WHAT YOU SHOULD DO.
Please write out everything from the line containing "Where should I click to: Click blue" down to the end of the records as a JSON list of strings, one string per line, with blank lines left out.

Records
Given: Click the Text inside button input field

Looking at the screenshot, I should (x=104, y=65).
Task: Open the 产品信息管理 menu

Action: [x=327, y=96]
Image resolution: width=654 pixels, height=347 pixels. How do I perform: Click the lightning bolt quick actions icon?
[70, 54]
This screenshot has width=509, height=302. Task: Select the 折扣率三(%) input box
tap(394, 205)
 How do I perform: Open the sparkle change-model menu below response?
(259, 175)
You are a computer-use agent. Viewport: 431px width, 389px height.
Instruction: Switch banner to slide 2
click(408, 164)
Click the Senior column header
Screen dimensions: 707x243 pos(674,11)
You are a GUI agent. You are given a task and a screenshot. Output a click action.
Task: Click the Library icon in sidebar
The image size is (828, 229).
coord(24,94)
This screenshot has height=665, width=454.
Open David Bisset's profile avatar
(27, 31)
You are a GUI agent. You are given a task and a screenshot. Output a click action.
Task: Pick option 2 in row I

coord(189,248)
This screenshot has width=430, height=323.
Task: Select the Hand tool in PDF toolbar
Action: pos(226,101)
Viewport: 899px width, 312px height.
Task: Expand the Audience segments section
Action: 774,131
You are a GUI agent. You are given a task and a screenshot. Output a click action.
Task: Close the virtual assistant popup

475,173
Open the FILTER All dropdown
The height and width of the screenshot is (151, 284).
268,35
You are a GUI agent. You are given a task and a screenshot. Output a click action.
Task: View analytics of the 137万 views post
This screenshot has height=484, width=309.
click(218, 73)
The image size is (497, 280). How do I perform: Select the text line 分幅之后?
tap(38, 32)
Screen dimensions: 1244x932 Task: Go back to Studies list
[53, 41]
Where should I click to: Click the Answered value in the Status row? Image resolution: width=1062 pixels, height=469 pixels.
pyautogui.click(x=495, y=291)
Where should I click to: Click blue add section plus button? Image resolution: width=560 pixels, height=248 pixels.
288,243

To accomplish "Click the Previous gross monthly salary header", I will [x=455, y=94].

THE RESULT.
[
  "Where should I click to: Click blue add section plus button? Image resolution: width=560 pixels, height=248 pixels.",
  "288,243",
  "To accomplish \"Click the Previous gross monthly salary header\", I will [x=455, y=94]."
]